▶ **TASK STATEMENT**: Please restate, word for word, the lines below that begin at the one with "Customer Service (645, 60)" and end at the one with "Privacy Policy (206, 2391)". Leave out all other lines.

━━━ MATERIAL PROVIDED

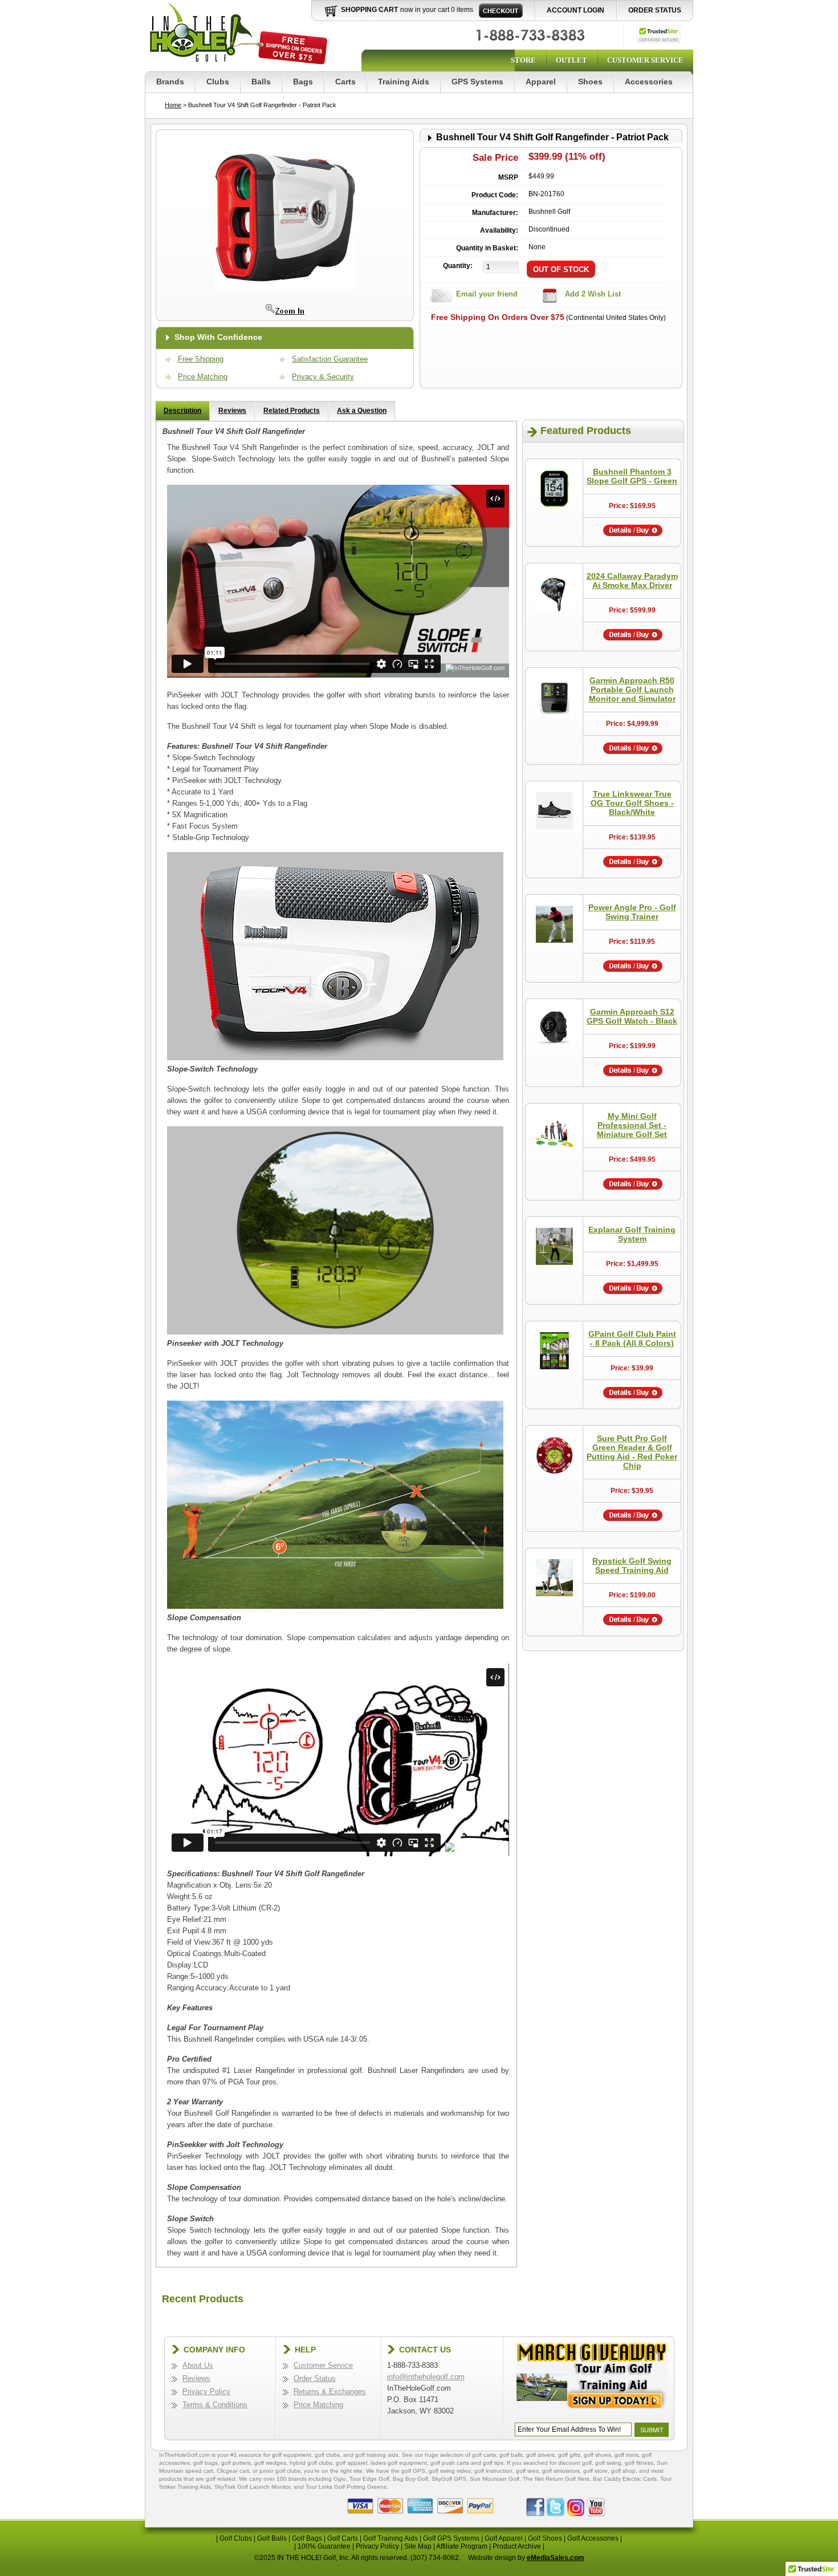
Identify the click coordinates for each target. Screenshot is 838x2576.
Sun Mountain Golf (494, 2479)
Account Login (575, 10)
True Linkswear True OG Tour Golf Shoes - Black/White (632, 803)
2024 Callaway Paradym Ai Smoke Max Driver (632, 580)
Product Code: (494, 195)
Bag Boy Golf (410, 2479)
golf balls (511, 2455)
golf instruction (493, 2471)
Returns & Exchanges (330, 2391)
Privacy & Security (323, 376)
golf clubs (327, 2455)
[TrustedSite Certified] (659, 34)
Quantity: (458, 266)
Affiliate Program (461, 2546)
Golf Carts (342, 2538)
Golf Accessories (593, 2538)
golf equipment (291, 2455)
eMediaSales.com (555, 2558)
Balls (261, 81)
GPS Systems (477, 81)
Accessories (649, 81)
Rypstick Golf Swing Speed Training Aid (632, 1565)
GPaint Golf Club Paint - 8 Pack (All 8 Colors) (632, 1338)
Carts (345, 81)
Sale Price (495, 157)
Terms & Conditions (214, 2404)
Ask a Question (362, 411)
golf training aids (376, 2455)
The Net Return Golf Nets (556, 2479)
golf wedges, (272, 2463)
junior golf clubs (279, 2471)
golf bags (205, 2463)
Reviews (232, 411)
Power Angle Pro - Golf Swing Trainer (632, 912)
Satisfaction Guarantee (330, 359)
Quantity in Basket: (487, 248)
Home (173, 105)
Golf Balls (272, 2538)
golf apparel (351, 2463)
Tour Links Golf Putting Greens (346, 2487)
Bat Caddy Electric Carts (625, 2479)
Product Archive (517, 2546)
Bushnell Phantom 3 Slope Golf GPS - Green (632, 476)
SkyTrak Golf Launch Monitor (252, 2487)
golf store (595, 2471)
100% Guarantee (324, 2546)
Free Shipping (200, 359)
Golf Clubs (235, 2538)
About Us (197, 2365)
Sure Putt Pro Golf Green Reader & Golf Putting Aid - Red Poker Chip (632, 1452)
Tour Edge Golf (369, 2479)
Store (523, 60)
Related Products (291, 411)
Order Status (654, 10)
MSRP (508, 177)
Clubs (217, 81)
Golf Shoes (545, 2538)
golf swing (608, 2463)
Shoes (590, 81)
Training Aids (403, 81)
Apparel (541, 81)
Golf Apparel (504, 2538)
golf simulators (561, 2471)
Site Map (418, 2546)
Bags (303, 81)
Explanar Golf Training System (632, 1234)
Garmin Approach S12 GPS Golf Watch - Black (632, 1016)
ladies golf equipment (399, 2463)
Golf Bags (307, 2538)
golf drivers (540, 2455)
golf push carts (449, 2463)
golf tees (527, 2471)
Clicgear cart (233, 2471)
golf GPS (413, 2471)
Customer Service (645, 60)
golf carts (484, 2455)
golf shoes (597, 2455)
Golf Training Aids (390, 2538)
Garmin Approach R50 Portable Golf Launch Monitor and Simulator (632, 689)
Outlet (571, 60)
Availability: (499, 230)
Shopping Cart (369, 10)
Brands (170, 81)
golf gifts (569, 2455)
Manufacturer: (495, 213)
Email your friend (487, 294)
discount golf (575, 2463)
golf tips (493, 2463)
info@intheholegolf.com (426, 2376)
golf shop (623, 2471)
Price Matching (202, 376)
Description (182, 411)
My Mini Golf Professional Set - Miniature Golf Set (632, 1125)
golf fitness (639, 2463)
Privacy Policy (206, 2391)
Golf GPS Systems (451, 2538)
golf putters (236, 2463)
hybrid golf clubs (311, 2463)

━━━━━━
━━━ MATERIAL PROVIDED

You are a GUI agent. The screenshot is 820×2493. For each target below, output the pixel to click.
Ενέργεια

━━━━━━
━━━ MATERIAL PROVIDED

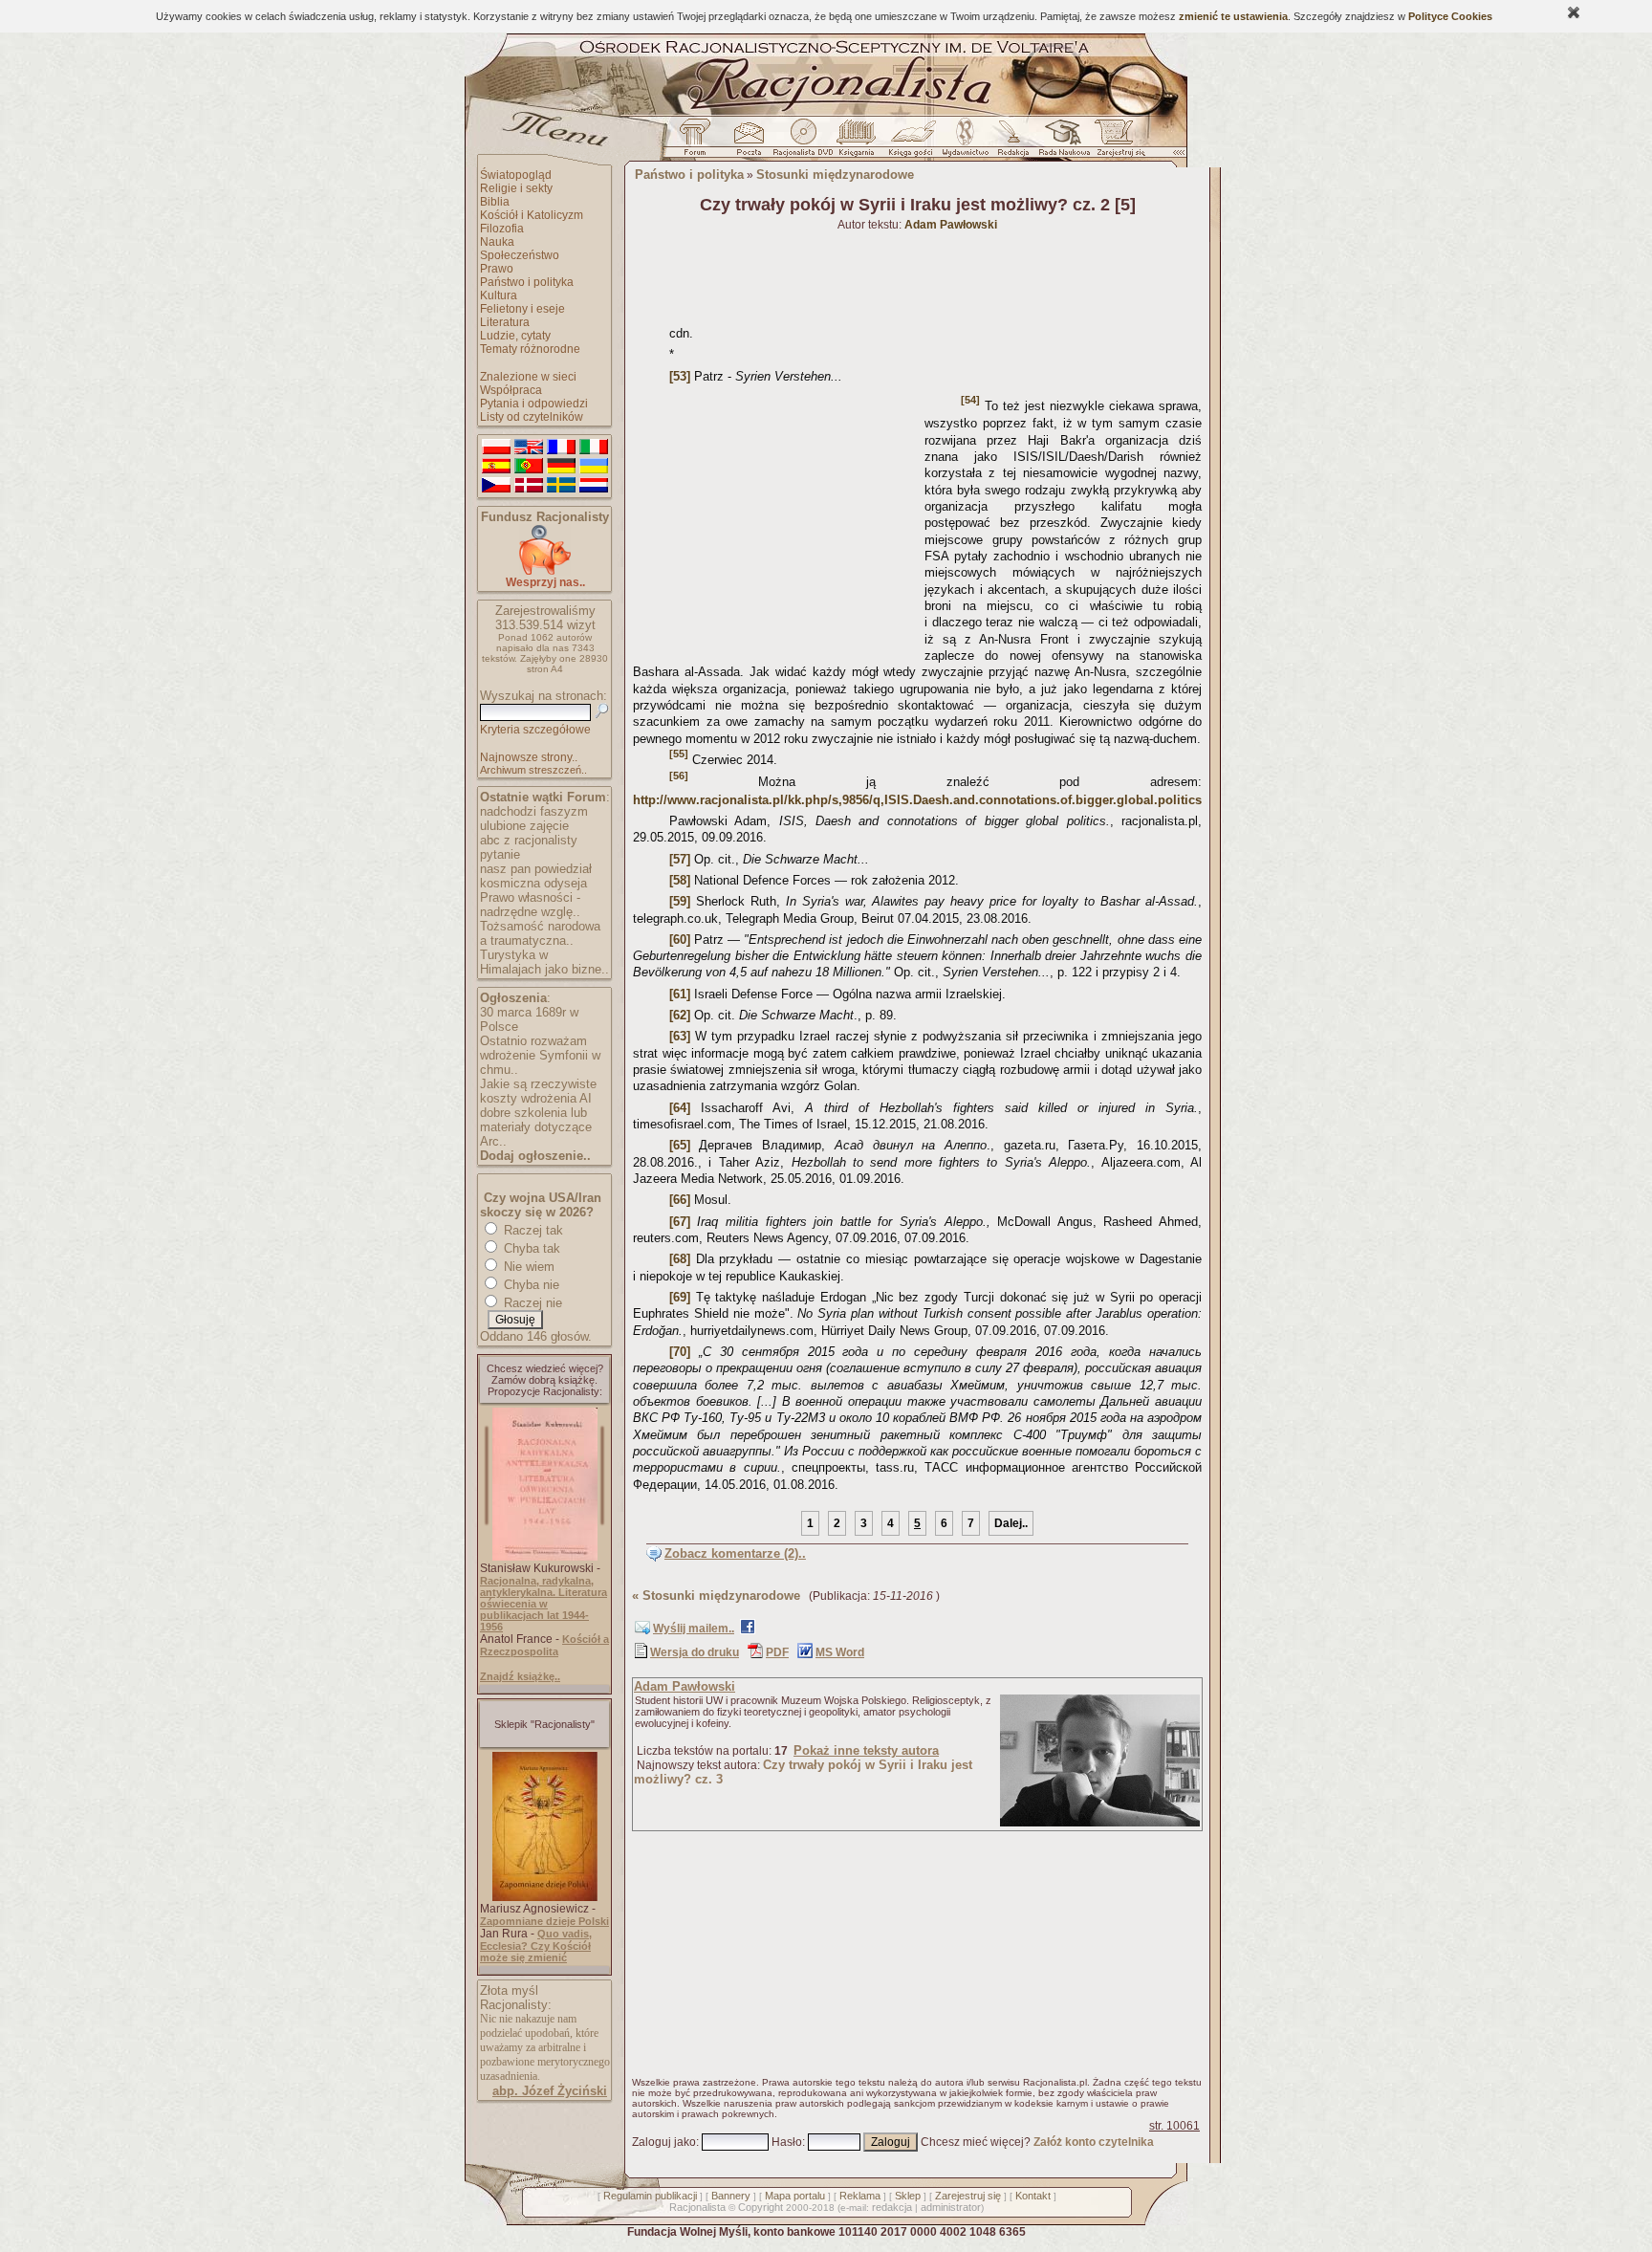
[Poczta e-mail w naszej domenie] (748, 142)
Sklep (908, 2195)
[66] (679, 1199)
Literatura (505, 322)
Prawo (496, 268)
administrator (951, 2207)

━━━━━━

▶ **SOLUTION**:
Customer Service (645, 60)
golf carts (484, 2455)
golf shoes (597, 2455)
Golf Training Aids (390, 2538)
Garmin Approach R50 Portable Golf Launch Monitor and Simulator (632, 689)
Outlet (571, 60)
Availability: (499, 230)
Shopping Cart (369, 10)
Brands (170, 81)
golf gifts (569, 2455)
Manufacturer: (495, 213)
Email your friend (487, 294)
discount golf (575, 2463)
golf tips (493, 2463)
info@intheholegolf.com (426, 2376)
golf shop (623, 2471)
Price Matching (202, 376)
Description (182, 411)
My Mini Golf Professional Set - Miniature Golf Set (632, 1125)
golf fitness (639, 2463)
Privacy Policy (206, 2391)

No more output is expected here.